Problem to solve ▸
The full set of entries below needs to be written out exactly.

^^^^^^^^^^^^^^^^

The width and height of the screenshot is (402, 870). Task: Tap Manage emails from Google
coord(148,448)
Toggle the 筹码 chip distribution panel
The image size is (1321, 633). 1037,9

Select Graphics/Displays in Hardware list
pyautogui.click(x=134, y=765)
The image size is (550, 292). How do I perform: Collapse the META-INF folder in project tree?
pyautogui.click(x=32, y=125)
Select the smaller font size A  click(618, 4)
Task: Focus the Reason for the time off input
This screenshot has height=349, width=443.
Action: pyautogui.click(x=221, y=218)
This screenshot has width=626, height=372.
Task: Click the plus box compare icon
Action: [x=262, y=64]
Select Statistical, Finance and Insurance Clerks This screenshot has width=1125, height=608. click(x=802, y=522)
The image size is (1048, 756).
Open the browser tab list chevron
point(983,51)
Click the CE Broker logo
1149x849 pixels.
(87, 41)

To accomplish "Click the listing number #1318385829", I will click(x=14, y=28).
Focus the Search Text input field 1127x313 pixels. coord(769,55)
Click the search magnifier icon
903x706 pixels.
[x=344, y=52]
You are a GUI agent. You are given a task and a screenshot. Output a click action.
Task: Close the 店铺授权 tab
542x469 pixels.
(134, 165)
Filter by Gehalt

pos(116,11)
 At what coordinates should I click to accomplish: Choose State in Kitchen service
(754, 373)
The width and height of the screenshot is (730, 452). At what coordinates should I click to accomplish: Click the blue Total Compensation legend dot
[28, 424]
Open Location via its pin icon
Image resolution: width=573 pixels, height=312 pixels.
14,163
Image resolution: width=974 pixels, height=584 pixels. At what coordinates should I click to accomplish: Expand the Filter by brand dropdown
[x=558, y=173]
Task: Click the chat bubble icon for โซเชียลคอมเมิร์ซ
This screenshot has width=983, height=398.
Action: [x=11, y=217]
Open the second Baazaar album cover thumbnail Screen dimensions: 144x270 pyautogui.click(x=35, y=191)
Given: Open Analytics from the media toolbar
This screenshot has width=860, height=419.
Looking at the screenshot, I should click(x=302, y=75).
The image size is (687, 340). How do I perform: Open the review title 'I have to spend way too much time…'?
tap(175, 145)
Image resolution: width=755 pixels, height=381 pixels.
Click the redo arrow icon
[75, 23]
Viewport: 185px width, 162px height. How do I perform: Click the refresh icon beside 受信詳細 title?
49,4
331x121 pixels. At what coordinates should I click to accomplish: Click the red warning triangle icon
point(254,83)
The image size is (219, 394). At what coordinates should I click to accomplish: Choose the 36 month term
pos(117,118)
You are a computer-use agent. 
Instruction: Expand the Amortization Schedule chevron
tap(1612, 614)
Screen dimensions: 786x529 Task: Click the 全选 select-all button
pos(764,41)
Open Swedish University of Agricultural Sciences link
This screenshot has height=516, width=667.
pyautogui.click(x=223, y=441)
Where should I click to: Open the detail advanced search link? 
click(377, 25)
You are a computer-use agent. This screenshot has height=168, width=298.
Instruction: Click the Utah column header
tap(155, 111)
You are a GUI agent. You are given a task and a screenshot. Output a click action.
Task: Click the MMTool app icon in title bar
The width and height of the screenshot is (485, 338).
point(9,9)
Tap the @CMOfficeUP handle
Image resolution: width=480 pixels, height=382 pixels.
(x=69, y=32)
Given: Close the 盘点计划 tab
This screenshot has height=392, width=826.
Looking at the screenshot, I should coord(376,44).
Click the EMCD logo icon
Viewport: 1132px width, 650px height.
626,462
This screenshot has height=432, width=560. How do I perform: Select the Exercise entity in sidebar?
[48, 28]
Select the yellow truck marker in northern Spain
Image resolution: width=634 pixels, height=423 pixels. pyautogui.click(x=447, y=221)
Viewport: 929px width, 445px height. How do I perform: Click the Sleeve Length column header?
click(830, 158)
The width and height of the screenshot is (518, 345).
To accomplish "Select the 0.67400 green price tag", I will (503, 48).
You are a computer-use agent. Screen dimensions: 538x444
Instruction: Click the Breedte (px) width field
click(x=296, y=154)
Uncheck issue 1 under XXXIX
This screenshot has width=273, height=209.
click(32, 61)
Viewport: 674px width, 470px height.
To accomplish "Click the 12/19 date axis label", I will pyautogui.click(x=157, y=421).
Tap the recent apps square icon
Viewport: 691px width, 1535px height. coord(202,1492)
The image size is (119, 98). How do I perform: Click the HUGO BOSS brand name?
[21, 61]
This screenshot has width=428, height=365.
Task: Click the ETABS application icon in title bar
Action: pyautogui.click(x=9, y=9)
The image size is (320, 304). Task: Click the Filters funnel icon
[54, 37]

^^^^^^^^^^^^^^^^

Answer section ▸
The width and height of the screenshot is (402, 870). Task: Tap Manage emails from Google
coord(148,448)
Toggle the 筹码 chip distribution panel
The image size is (1321, 633). 1037,9

Select Graphics/Displays in Hardware list
pyautogui.click(x=134, y=765)
The image size is (550, 292). How do I perform: Collapse the META-INF folder in project tree?
pyautogui.click(x=32, y=125)
Select the smaller font size A  click(618, 4)
Task: Focus the Reason for the time off input
This screenshot has height=349, width=443.
Action: pyautogui.click(x=221, y=218)
This screenshot has width=626, height=372.
Task: Click the plus box compare icon
Action: [x=262, y=64]
Select Statistical, Finance and Insurance Clerks This screenshot has width=1125, height=608. click(x=802, y=522)
The image size is (1048, 756).
Open the browser tab list chevron
point(983,51)
Click the CE Broker logo
1149x849 pixels.
(87, 41)

To accomplish "Click the listing number #1318385829", I will click(x=14, y=28).
Focus the Search Text input field 1127x313 pixels. coord(769,55)
Click the search magnifier icon
903x706 pixels.
[x=344, y=52]
You are a GUI agent. You are given a task and a screenshot. Output a click action.
Task: Close the 店铺授权 tab
542x469 pixels.
(134, 165)
Filter by Gehalt

pos(116,11)
 At what coordinates should I click to accomplish: Choose State in Kitchen service
(754, 373)
The width and height of the screenshot is (730, 452). At what coordinates should I click to accomplish: Click the blue Total Compensation legend dot
[28, 424]
Open Location via its pin icon
Image resolution: width=573 pixels, height=312 pixels.
14,163
Image resolution: width=974 pixels, height=584 pixels. At what coordinates should I click to accomplish: Expand the Filter by brand dropdown
[x=558, y=173]
Task: Click the chat bubble icon for โซเชียลคอมเมิร์ซ
This screenshot has width=983, height=398.
Action: [x=11, y=217]
Open the second Baazaar album cover thumbnail Screen dimensions: 144x270 pyautogui.click(x=35, y=191)
Given: Open Analytics from the media toolbar
This screenshot has width=860, height=419.
Looking at the screenshot, I should click(x=302, y=75).
The image size is (687, 340). How do I perform: Open the review title 'I have to spend way too much time…'?
tap(175, 145)
Image resolution: width=755 pixels, height=381 pixels.
Click the redo arrow icon
[75, 23]
Viewport: 185px width, 162px height. How do I perform: Click the refresh icon beside 受信詳細 title?
49,4
331x121 pixels. At what coordinates should I click to accomplish: Click the red warning triangle icon
point(254,83)
The image size is (219, 394). At what coordinates should I click to accomplish: Choose the 36 month term
pos(117,118)
You are a computer-use agent. 
Instruction: Expand the Amortization Schedule chevron
tap(1612, 614)
Screen dimensions: 786x529 Task: Click the 全选 select-all button
pos(764,41)
Open Swedish University of Agricultural Sciences link
This screenshot has height=516, width=667.
pyautogui.click(x=223, y=441)
Where should I click to: Open the detail advanced search link? 
click(377, 25)
You are a computer-use agent. This screenshot has height=168, width=298.
Instruction: Click the Utah column header
tap(155, 111)
You are a GUI agent. You are given a task and a screenshot. Output a click action.
Task: Click the MMTool app icon in title bar
The width and height of the screenshot is (485, 338).
point(9,9)
Tap the @CMOfficeUP handle
Image resolution: width=480 pixels, height=382 pixels.
(x=69, y=32)
Given: Close the 盘点计划 tab
This screenshot has height=392, width=826.
Looking at the screenshot, I should coord(376,44).
Click the EMCD logo icon
Viewport: 1132px width, 650px height.
626,462
This screenshot has height=432, width=560. How do I perform: Select the Exercise entity in sidebar?
[48, 28]
Select the yellow truck marker in northern Spain
Image resolution: width=634 pixels, height=423 pixels. pyautogui.click(x=447, y=221)
Viewport: 929px width, 445px height. How do I perform: Click the Sleeve Length column header?
click(830, 158)
The width and height of the screenshot is (518, 345).
To accomplish "Select the 0.67400 green price tag", I will (503, 48).
You are a computer-use agent. Screen dimensions: 538x444
Instruction: Click the Breedte (px) width field
click(x=296, y=154)
Uncheck issue 1 under XXXIX
This screenshot has width=273, height=209.
click(32, 61)
Viewport: 674px width, 470px height.
To accomplish "Click the 12/19 date axis label", I will pyautogui.click(x=157, y=421).
Tap the recent apps square icon
Viewport: 691px width, 1535px height. coord(202,1492)
The image size is (119, 98). How do I perform: Click the HUGO BOSS brand name?
[21, 61]
This screenshot has width=428, height=365.
Task: Click the ETABS application icon in title bar
Action: pyautogui.click(x=9, y=9)
The image size is (320, 304). Task: Click the Filters funnel icon
[54, 37]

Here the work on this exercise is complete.